Com medo, pastores já realizam orações com as portas trancadas. Templos reforçaram a segurança

AE |

Igrejas evangélicas da capital paulista viraram alvos de ladrões, que levam não só dinheiro do dízimos como celulares, joias e carros. Nos últimos seis meses foram pelo menos 11 roubos e 13 furtos, segundo levantamento da reportagem do jornal O Estado de S.Paulo . Muitos com relatos de violência contra pastores e obreiros, alguns com bandidos se disfarçando de fiéis.
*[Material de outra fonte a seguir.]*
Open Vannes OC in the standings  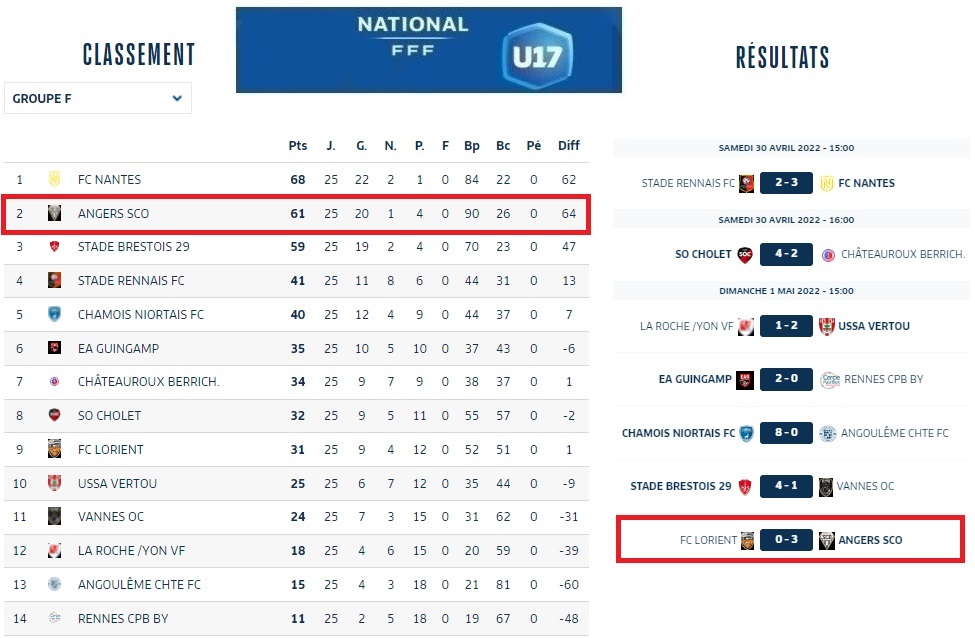pos(111,517)

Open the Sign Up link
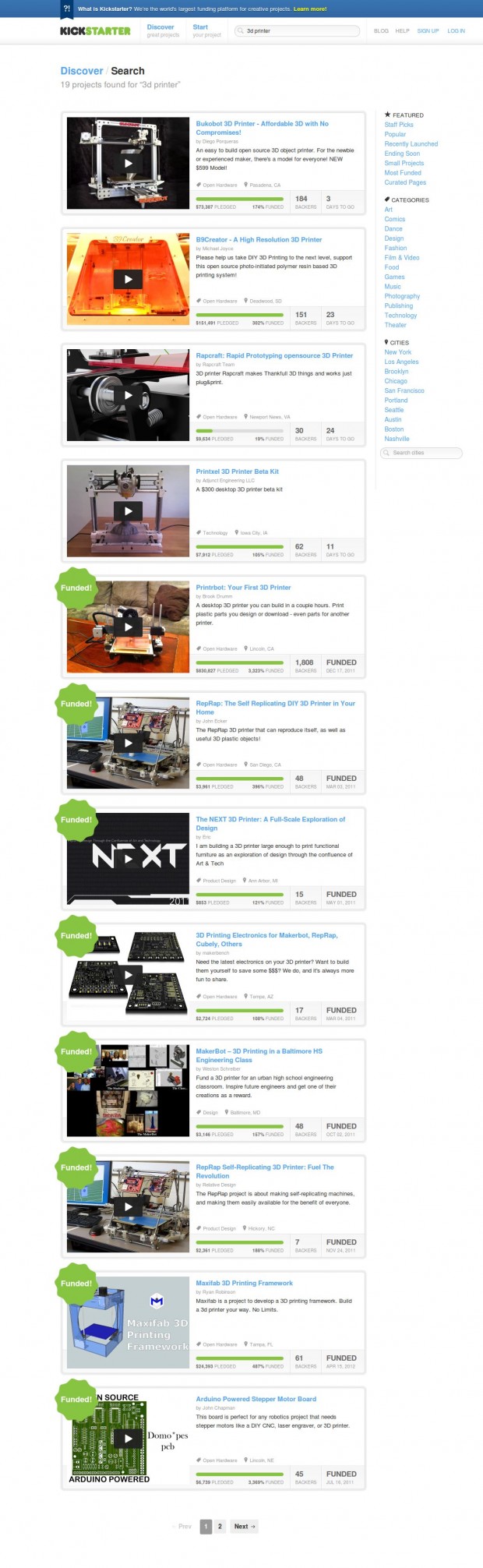pyautogui.click(x=428, y=31)
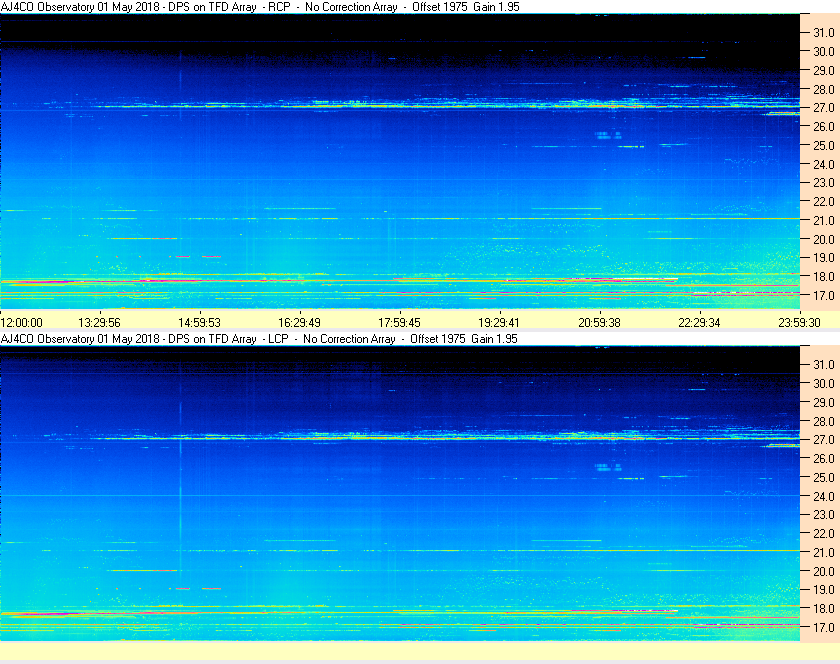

Assustados, responsáveis pelos templos já deixam as portas de vidro trancadas durante as orações e têm instalado câmeras de vigilância e grades nos portões e portas. Para o bispo Carlos de Castro, presidente do Conselho dos Pastores do Estado de São Paulo, ainda é cedo para tomar alguma providência na cidade de São Paulo e os casos de roubos são ainda mais comuns fora da capital.

Mais prevenido, o pastor David Sales, responsável pela Assembleia de Deus (Ministério Madureira) de Itapevi, na Grande São Paulo, modificou a estrutura de segurança de parte dos templos da região. Dos 40 existentes, cinco já teriam sido alvo de bandidos. "Colocaram alarmes internos e câmeras", contou. Na visão do pastor, o alvo nos templos são aparelhos de som. "Esses equipamentos depois são vendidos no mercado de usados."

Investigadores que trabalham nas regiões que registraram roubos em igrejas na capital dizem que não se trata de uma quadrilha em atuação, mas sim grupos isolados que agem por oportunidade. A Polícia Militar também informou, em nota, que não identificou um problema generalizado, mas casos pontuais em alguns bairros da cidade.

O especialista em segurança, Nilton Migdal, diz que "o bandido mudou a ideia de assalto, de roubo. Agora eles preferem onde tem gente para levar mais. Por exemplo, na praia, antes as casas vazias eram invadidas. Não é o que acontece agora".